Task requirements ::
Using the records below, write out again exactly the lines that begin at the line containing "Where should I click to: Click the new" and end at the line containing "Select the 备注", and no other lines.
[[ Exercise material open ]]
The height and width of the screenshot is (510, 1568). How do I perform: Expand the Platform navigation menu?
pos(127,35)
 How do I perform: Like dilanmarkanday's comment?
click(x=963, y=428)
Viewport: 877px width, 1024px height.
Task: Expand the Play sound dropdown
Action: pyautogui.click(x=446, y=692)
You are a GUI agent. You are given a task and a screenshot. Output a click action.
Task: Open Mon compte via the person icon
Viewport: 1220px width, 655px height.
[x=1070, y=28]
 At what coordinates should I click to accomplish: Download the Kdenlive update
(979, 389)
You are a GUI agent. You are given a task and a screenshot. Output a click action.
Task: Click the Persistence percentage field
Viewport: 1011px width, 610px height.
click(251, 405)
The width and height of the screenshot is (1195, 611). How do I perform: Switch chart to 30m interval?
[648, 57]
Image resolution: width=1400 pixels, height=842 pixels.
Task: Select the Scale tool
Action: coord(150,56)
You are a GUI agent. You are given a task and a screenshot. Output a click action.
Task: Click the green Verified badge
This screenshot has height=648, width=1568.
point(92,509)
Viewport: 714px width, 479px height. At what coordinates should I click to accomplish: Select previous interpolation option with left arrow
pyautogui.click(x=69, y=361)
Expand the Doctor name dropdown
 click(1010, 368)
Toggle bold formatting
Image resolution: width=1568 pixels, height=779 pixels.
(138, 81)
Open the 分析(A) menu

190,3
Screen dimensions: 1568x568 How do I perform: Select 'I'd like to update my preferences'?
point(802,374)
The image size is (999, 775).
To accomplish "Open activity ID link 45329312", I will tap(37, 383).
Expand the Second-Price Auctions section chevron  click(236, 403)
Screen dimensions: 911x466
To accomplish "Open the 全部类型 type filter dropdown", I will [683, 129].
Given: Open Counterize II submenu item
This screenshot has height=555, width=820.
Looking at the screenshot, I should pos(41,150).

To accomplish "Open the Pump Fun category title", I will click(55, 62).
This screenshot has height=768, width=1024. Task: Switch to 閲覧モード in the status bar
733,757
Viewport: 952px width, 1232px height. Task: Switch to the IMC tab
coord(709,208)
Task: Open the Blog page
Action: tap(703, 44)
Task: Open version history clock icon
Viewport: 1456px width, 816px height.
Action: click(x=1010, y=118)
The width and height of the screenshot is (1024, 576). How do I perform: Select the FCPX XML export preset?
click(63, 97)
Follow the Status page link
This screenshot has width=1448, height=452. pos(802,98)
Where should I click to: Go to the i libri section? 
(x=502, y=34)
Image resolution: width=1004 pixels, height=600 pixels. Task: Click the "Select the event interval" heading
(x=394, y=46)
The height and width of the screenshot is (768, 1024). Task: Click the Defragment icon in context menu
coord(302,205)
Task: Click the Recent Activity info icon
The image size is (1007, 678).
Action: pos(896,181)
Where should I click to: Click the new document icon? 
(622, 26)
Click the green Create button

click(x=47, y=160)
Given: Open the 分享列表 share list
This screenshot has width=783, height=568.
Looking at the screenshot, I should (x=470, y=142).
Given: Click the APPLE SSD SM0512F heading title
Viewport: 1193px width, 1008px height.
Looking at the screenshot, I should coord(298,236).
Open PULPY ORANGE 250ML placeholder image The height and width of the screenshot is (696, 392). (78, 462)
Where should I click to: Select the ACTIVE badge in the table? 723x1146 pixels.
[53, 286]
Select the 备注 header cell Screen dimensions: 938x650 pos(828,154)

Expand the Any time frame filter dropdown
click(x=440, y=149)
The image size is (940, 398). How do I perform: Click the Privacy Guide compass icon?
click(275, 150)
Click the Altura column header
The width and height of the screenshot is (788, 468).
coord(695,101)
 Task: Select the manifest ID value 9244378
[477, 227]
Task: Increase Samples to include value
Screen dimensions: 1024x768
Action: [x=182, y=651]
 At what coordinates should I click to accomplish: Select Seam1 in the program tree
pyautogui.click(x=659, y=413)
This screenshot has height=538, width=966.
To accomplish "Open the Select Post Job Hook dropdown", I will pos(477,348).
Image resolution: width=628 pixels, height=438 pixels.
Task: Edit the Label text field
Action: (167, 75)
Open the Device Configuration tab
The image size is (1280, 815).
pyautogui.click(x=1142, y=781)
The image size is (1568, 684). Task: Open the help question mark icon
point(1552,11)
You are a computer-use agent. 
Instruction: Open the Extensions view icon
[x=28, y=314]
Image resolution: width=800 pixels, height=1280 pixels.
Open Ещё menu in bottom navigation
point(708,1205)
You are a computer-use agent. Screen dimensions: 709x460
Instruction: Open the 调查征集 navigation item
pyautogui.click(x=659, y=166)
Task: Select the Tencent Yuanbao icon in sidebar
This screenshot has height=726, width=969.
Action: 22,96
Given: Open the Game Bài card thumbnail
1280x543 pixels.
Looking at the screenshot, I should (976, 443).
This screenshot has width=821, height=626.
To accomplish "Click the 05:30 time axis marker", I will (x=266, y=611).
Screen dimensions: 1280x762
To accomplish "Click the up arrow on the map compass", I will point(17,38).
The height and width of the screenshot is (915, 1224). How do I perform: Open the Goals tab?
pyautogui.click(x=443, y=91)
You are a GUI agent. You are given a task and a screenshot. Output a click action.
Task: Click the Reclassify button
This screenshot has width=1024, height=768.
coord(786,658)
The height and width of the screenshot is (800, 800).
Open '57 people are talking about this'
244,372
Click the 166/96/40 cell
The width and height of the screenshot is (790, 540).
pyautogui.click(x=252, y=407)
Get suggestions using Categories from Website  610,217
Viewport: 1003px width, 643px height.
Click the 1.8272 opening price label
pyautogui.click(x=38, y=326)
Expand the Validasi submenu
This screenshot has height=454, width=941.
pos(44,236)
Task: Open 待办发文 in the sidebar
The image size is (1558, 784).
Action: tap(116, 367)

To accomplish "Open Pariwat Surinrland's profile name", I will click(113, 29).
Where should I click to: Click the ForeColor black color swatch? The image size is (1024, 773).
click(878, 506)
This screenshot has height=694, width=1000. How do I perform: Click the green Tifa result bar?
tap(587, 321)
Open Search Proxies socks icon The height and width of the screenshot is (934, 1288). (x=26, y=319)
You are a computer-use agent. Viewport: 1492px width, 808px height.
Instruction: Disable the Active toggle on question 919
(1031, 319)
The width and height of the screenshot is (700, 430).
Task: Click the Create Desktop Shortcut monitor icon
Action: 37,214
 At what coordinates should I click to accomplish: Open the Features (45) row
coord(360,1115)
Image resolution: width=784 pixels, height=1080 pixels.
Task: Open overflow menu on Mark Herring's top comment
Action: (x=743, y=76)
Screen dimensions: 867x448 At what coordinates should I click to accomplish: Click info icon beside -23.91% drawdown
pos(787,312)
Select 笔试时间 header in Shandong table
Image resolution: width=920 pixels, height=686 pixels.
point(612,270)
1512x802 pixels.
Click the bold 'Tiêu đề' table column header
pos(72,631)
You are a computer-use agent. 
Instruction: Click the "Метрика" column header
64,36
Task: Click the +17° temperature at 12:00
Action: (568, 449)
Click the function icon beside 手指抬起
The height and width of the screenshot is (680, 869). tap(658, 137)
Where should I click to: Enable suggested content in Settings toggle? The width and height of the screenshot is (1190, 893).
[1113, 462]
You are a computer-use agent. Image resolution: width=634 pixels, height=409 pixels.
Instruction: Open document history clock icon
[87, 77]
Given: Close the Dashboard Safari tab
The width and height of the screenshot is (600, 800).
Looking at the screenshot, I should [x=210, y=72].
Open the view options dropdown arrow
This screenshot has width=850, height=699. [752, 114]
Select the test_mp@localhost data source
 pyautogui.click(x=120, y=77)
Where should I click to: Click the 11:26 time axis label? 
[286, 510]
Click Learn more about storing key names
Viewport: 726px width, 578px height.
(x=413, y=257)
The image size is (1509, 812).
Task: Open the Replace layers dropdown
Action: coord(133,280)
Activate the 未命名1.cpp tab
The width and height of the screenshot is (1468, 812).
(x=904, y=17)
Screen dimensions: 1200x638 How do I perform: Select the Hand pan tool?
[[ Exercise material closed ]]
Result for this task ::
Where should I click to: Click the new document icon? 
(622, 26)
Click the green Create button

click(x=47, y=160)
Given: Open the 分享列表 share list
This screenshot has width=783, height=568.
Looking at the screenshot, I should (x=470, y=142).
Given: Click the APPLE SSD SM0512F heading title
Viewport: 1193px width, 1008px height.
Looking at the screenshot, I should coord(298,236).
Open PULPY ORANGE 250ML placeholder image The height and width of the screenshot is (696, 392). (78, 462)
Where should I click to: Select the ACTIVE badge in the table? 723x1146 pixels.
[53, 286]
Select the 备注 header cell Screen dimensions: 938x650 pos(828,154)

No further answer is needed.